US close: Stocks fall for third straight day in FOMC aftermath

(Sharecast News) - Stocks on Wall Street fell for a third straight day on Friday in the aftermath of the Federal Reserve's monetary policy meeting after which the central bank indicated that rates will stay elevated for the foreseeable future. After struggling for direction for most of the session, the Dow Jones Industrial Average dropped into the red by the close, finishing down 0.3% at 33,964, while the S&P 500 fell 0.2% to 4,320 and the Nasdaq slipped 0.1% to 13,212.

US markets had been in retreat mode since Wednesday, after the Federal Open Market Committee suggested that an interest rate hike was probable before the end of the year.

While policymakers kept rates unchanged at the 5.25-5.5% range at this month's meeting, they predicted that rates would likely stay around the 5% level for the whole of 2024 as they commit to a 'higher-for-longer' approach.

In US economic data on Friday, the S&P Global services purchasing managers' index (PMI) slipped from 50.5 to 50.2 in September, surprising analysts who had expected a rise to 50.6.

The manufacturing PMI came in ahead of forecasts, rising 47.9 to 48.9 (consensus: 48) but still remained below the 50 level that separates growth and contraction.

Digesting the Fed's comments

"The Fed sees a stronger economy unfolding than it did in its previous economic projections three months ago. Hence, it also believes that it can withstand higher interest rates that, despite progress made on the inflation front, is needed for the final leg of the inflation fight," explained analyst Bob Schwartz from Capital Economics.
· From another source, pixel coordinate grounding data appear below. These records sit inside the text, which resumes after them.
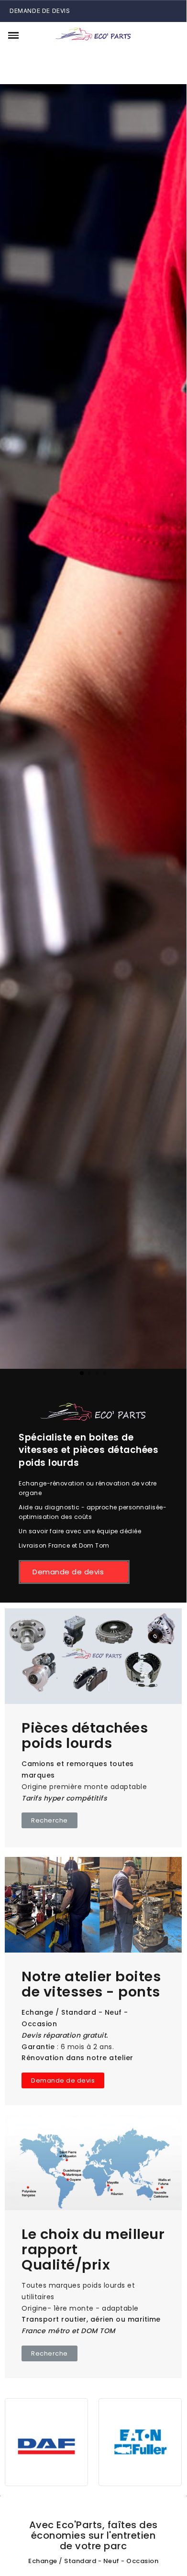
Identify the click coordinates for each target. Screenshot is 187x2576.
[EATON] (140, 2441)
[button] (30, 35)
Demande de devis (40, 10)
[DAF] (46, 2441)
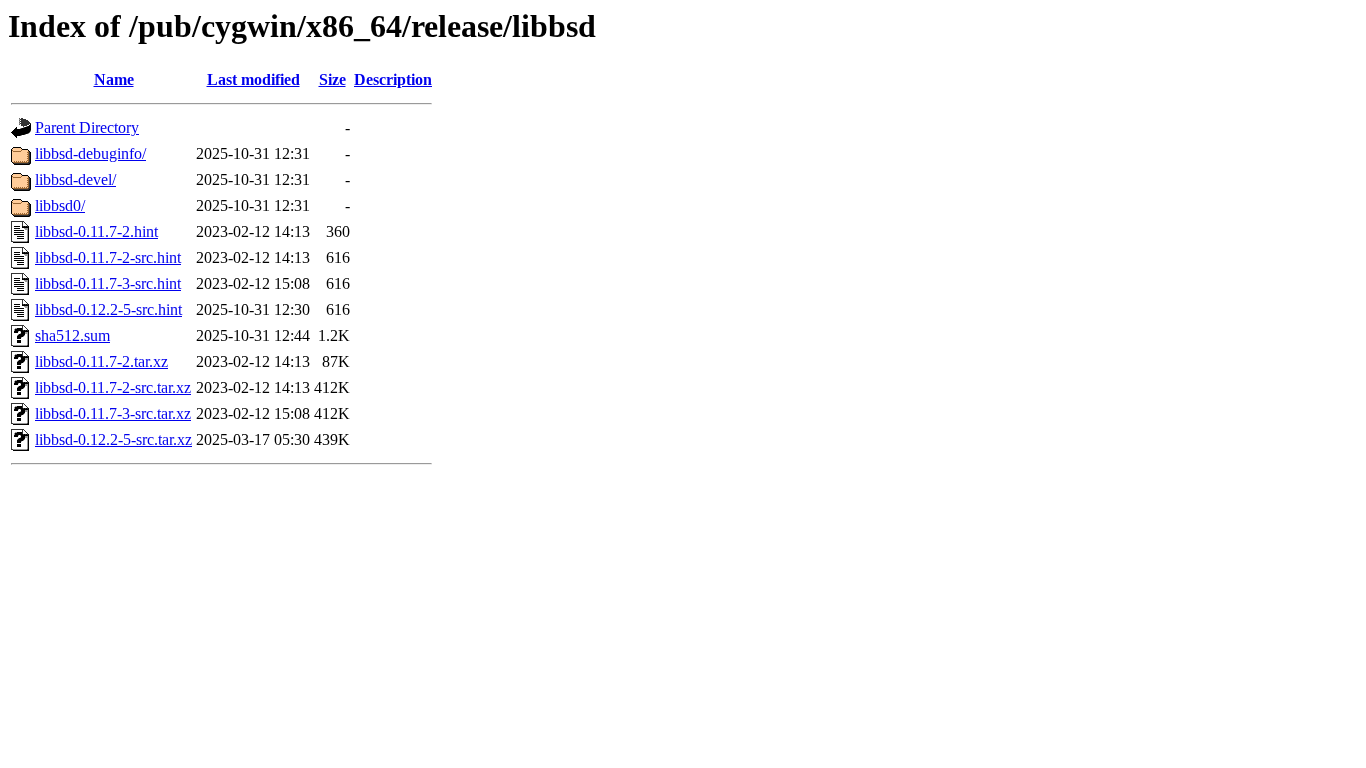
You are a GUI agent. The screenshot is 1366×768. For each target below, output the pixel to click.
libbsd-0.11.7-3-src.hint (108, 283)
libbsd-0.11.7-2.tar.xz (101, 361)
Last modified (253, 79)
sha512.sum (72, 335)
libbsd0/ (60, 205)
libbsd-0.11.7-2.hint (96, 231)
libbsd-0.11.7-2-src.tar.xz (113, 387)
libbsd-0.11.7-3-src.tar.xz (113, 413)
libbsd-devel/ (75, 179)
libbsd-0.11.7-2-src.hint (108, 257)
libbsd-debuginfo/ (90, 153)
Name (114, 79)
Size (332, 79)
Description (393, 79)
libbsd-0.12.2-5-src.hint (108, 309)
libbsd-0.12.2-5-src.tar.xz (113, 439)
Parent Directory (87, 127)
"The ghost of the 1970s still haunts policymakers, who fret that a premature easing of policy could reignite the inflation embers, as was the case 50 years ago."

The meeting, along with stronger-than-expected jobless claims figures, resulted in a sell-off in government bonds on Thursday, with the yield on a 10-year Treasury surpassing the 4.5% mark for the first time since 2007. Yields pulled back to the 4.45% mark on Friday.
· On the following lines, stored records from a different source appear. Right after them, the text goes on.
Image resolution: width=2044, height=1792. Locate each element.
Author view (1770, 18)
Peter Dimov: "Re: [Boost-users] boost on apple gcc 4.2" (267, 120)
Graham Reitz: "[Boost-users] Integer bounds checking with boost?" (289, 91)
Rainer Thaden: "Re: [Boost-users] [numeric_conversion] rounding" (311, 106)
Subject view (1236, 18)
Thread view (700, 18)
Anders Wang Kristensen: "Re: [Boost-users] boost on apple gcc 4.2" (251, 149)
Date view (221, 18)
Bank of America analysts, in their latest 'Flow Show' report, said a higher-for-longer strategy raises the risks of a hard landing. "We believe 'lower-for-longer' rates and yields caused bubble and boom in 2010s and 2020/21," the bank wrote. "'Higher-for-longer' means hard landing risks and [bubble] pops and busts in the first half of 2024."
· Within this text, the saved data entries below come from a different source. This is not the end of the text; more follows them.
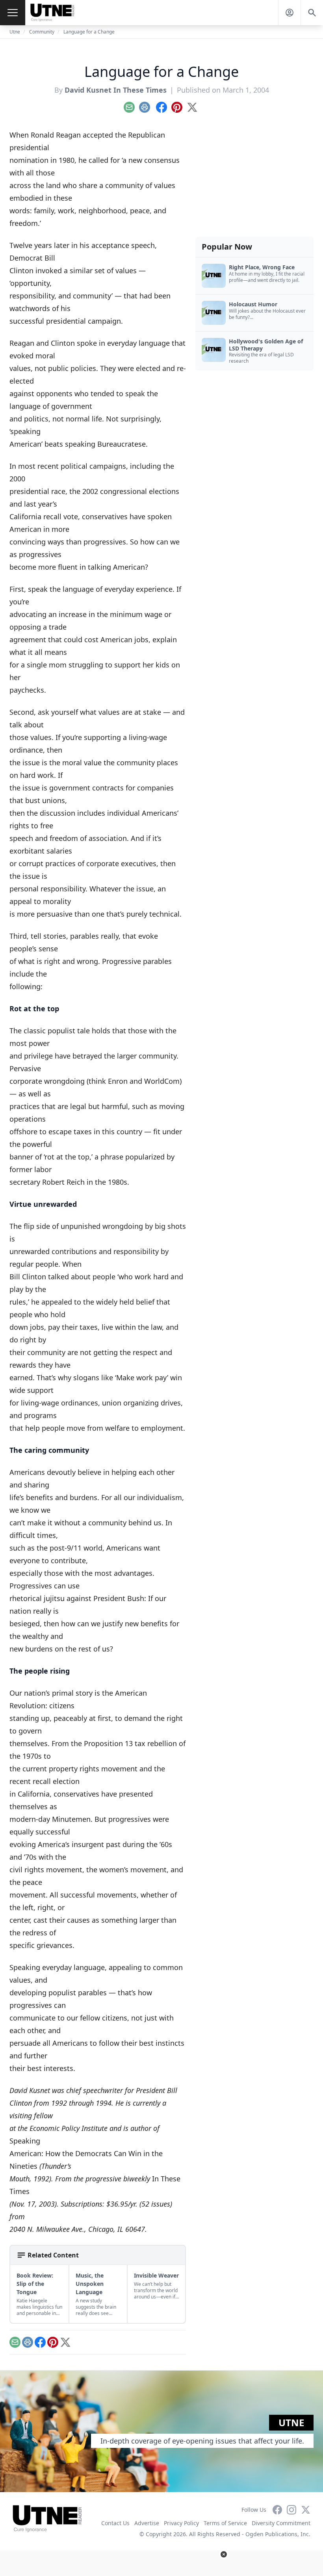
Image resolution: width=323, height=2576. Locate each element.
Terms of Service (225, 2523)
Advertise (146, 2523)
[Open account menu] (289, 12)
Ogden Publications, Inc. (277, 2534)
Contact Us (115, 2523)
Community (41, 31)
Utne (14, 31)
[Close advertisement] (223, 2554)
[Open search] (312, 13)
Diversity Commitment (281, 2523)
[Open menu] (12, 12)
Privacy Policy (181, 2523)
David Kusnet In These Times (116, 90)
Streaming companies in focus

Amazon gave up earlier gains to finish down 0.2% on the news that the online giant was expected to add commercials to its Prime Video streaming service in early 2024 as it attempts to generate more cash.

Sector peers Paramount, Walt Disney and Netflix fell with the Writers Guild of America and The Alliance of Motion Picture and Television Producers back at the negotiating table. The WGA negotiating committee said on Friday that it was meeting again with the AMPTP again at the weekend yet still asked "as many [WGA members] to come out to the picket lines tomorrow".

ADRs of newly-listed chipmaker Arm Holdings remained under pressure with the shares falling a further 1.6% to $51.32, marginally above the IPO price of $51.

Meanwhile, Fox Corp was down on the news that Rupert Murdoch was stepping down as chairman, with his son Lachlan jumping in to head the ship.